A maioria de nós tem uma tendência a ir acumulando pendências. Questões mal resolvidas varridas para debaixo do tapete. Situações mal paradas. Incômodas. Das quais não nos damos conta na maior parte do tempo, mas que brotam nos momentos mais improváveis e incômodos, atrapalhando alguma coisa.

Situações que poderiam ter sido esclarecidas e não foram.  E, por isso, criaram distâncias instransponíveis. Uma nódoa que incomoda num dia branco.

Uma coisa é certa, não adianta tentar tocar em frente aquela relação que sofre com pendências. Não adianta tentar varrer para debaixo do tapete. Porque na vida não tem tapete é sempre chão duro. E também não tem embaixo, nem em cima. É tudo a mesma vida, o mesmo rolo.

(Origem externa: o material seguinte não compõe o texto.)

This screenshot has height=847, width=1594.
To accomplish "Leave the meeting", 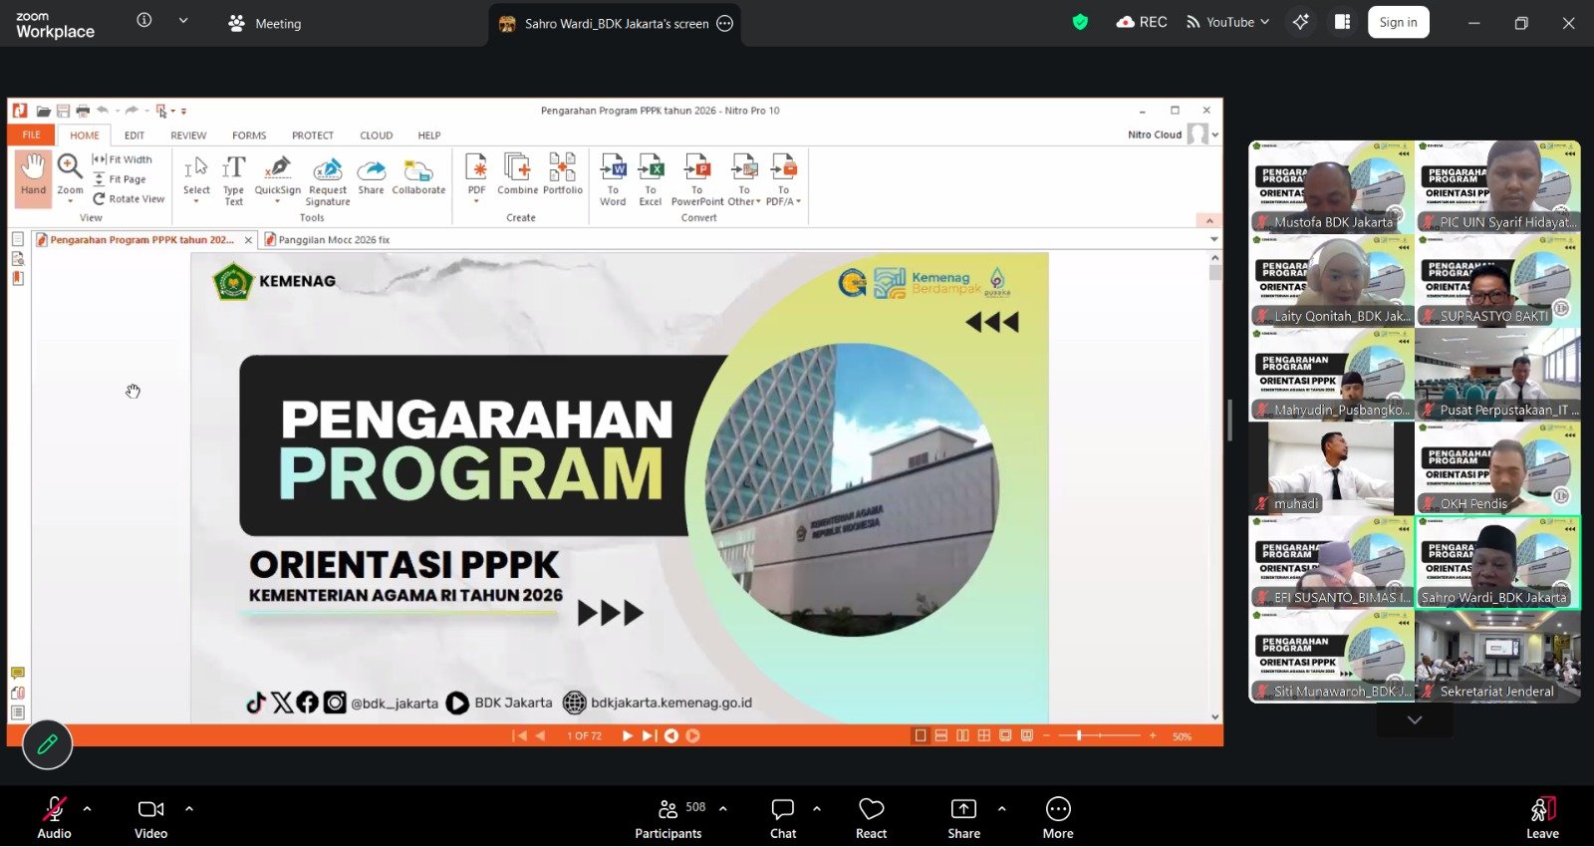I will click(x=1542, y=817).
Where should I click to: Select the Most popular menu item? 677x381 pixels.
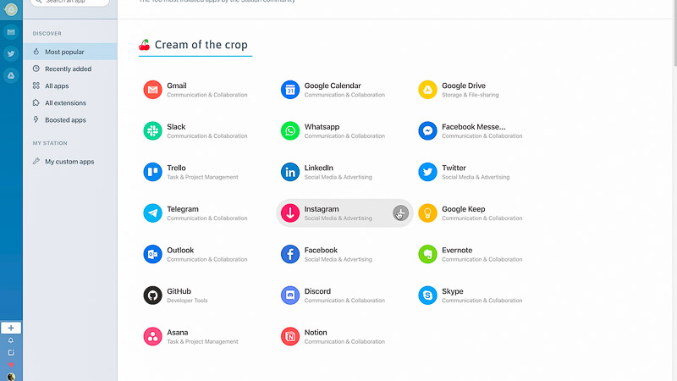tap(70, 52)
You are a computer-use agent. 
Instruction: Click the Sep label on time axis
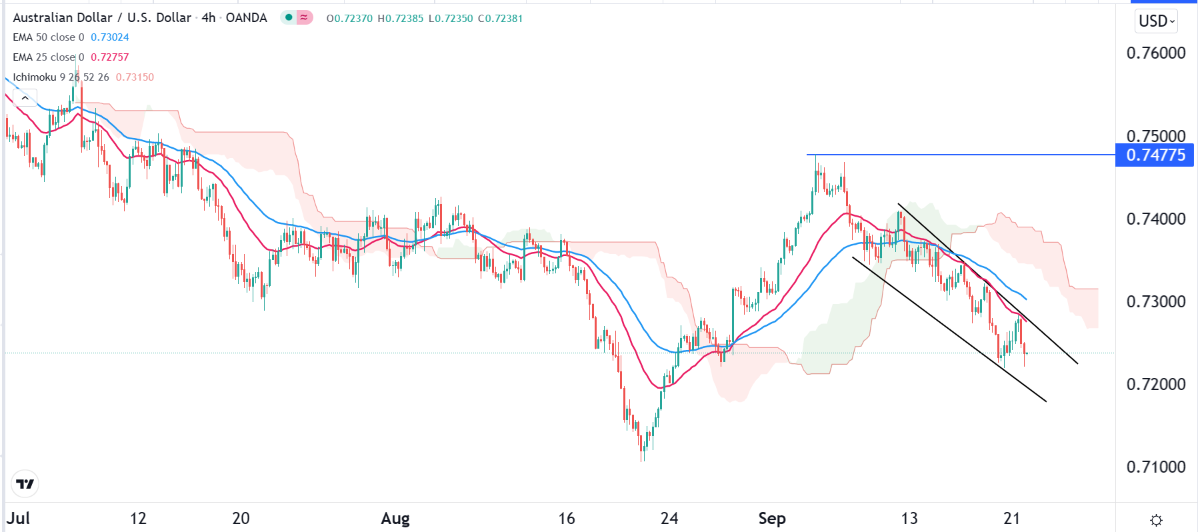tap(772, 518)
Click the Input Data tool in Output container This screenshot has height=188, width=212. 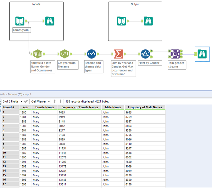pyautogui.click(x=121, y=21)
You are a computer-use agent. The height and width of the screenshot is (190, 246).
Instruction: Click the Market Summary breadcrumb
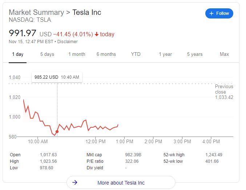[36, 12]
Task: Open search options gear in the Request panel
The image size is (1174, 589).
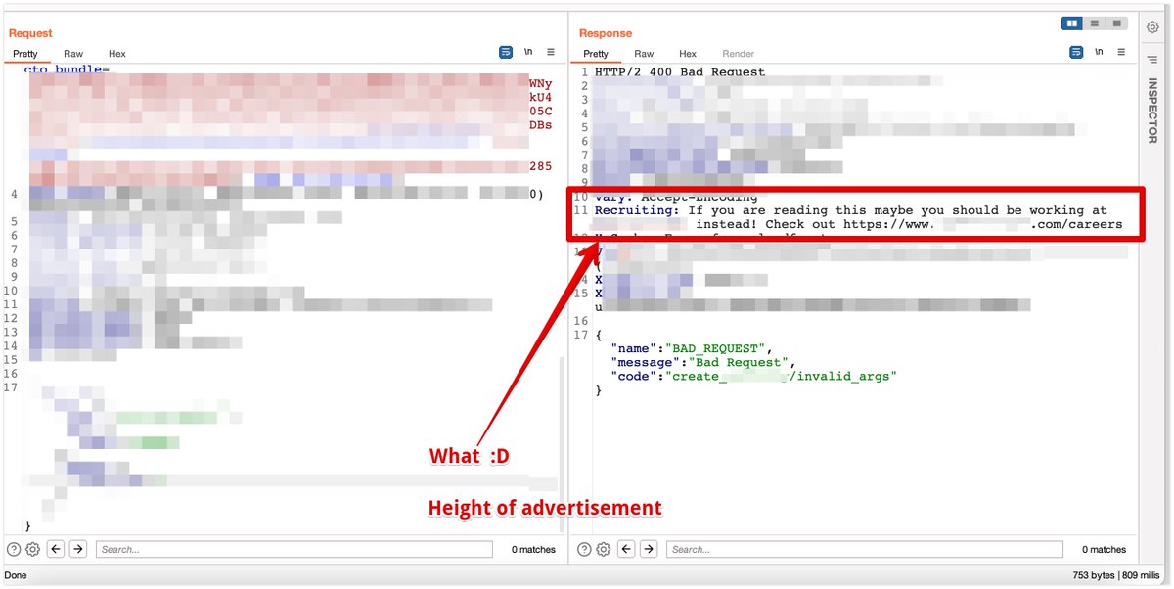Action: tap(30, 549)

Não podemos deixar tudo a cargo do tempo. Essas conversas necessárias tem que acontecer sob pena de se transformarem naquelas terríveis dores nas costas que nos fazem entrevar diante de seu peso invisível. Temos que correr atrás, agir para esclarecer nossos mal entendidos com as pessoas queridas. Não podemos deixar algo tão importante por conta do acaso. É muito arriscado, a vida é uma só.

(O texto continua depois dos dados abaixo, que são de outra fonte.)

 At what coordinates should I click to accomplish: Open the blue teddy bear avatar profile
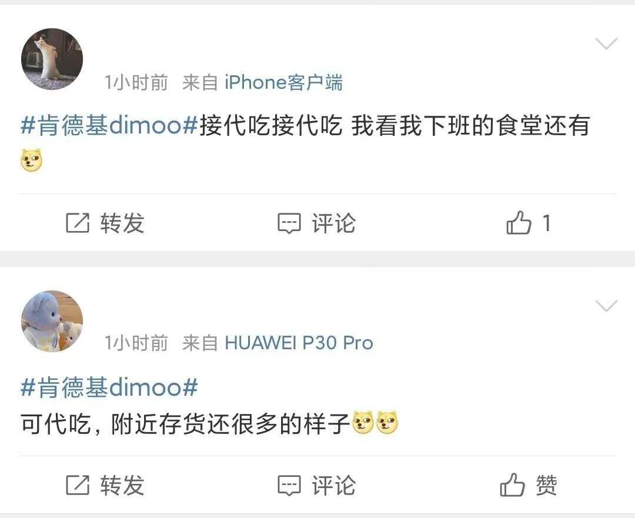click(52, 321)
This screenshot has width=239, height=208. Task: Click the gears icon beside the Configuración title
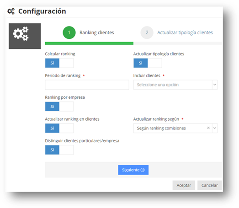pyautogui.click(x=11, y=11)
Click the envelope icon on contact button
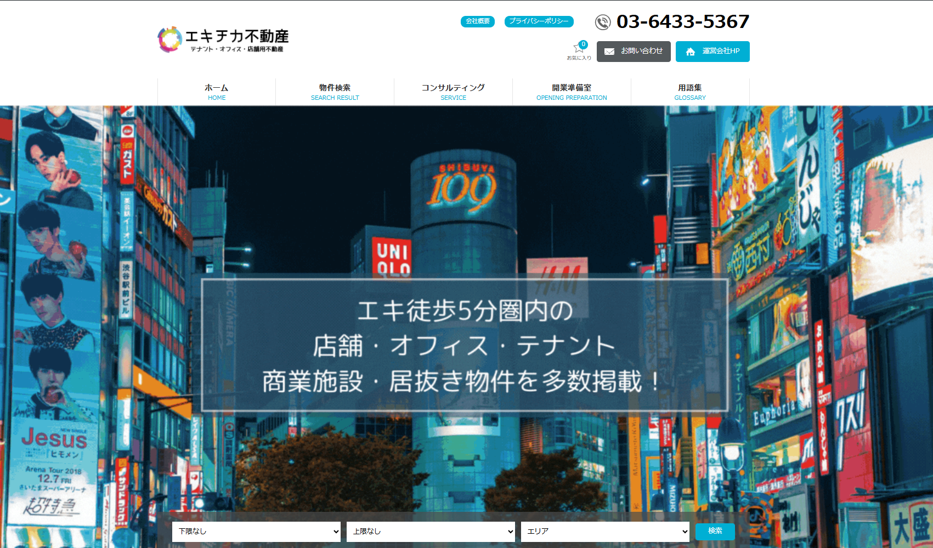Image resolution: width=933 pixels, height=548 pixels. coord(609,52)
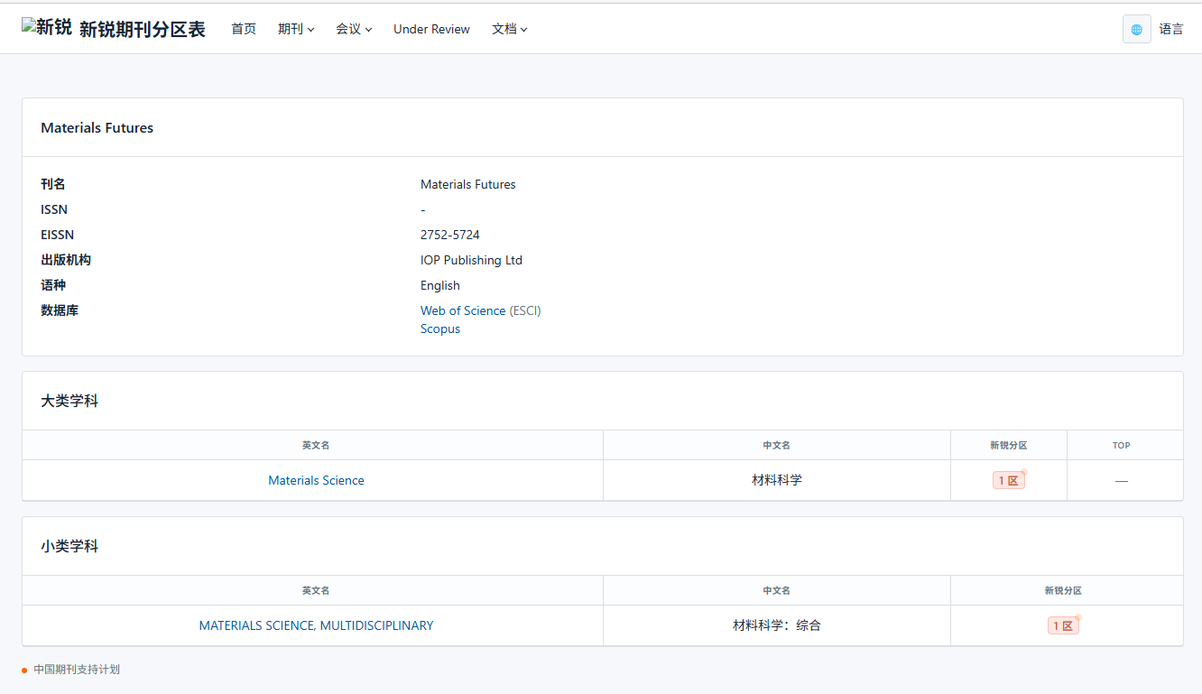
Task: Expand the 会议 dropdown menu
Action: click(x=354, y=29)
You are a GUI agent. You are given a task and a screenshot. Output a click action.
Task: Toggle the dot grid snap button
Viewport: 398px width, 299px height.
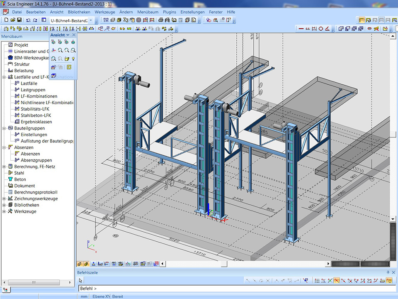coord(317,281)
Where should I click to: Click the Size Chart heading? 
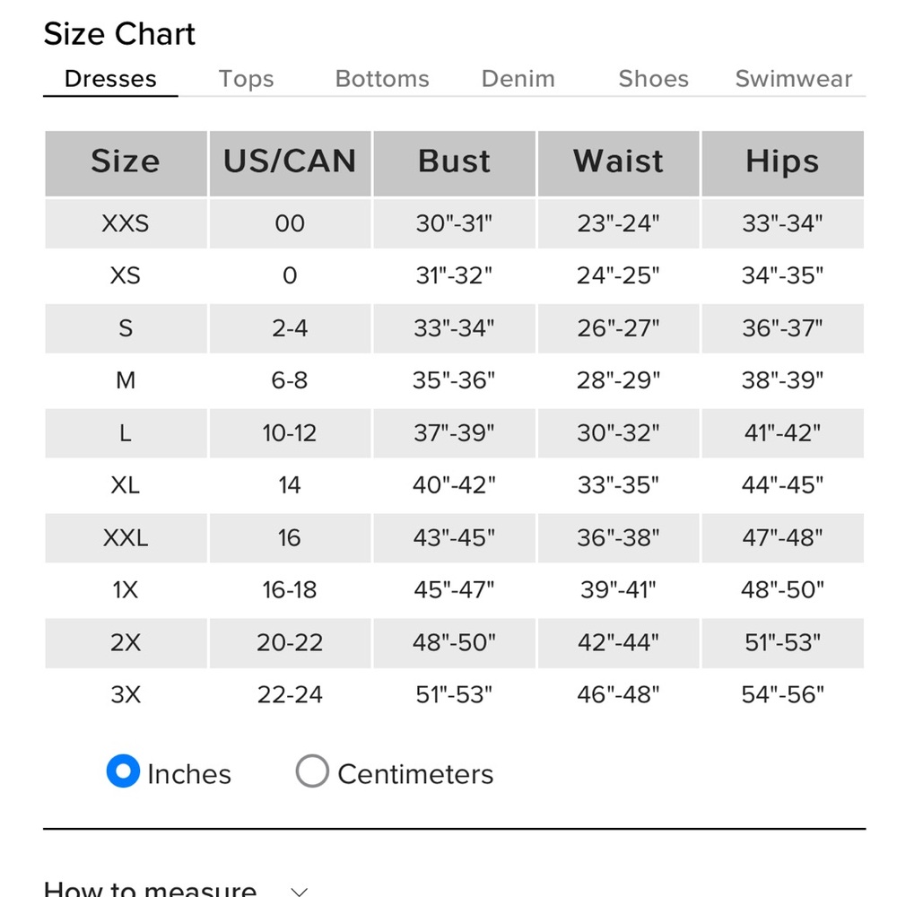pos(119,34)
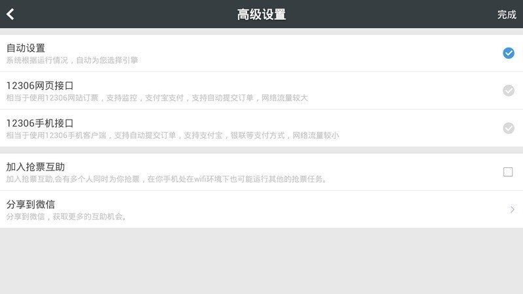Tap the 12306网页接口 description about 网络流量较大

(x=157, y=98)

O tempo não pára. E, se deixarmos por conta dele as distâncias podem se alongar tanto que a possibilidade de volta não exista mais. Não existe relação, em nenhum nível, que não possa ser estragada pela falta de esclarecimentos
mútuos sobre assuntos mal resolvidos. A mágoa deixa marcas, cria barreiras e distâncias que o tempo não resolve, ao contrário, só alimenta.

Esclarecer pendências com as pessoas queridas é necessário.  É o único caminho para que a distância definitiva não se estabeleça. Poder ver, através do olhar de quem amamos, a nossa versão mais bonita é um dos momentos mais sublimes e felizes que podemos experimentar na vida. Sentir o amor de quem amamos é ser feliz. Perder essa possibilidade é perder um pedaço gigante de felicidade possível.

Definitivamente, varrer pendências emocionais para debaixo do tapete é um erro que pode custar caro. Que pode nos custar quem amamos.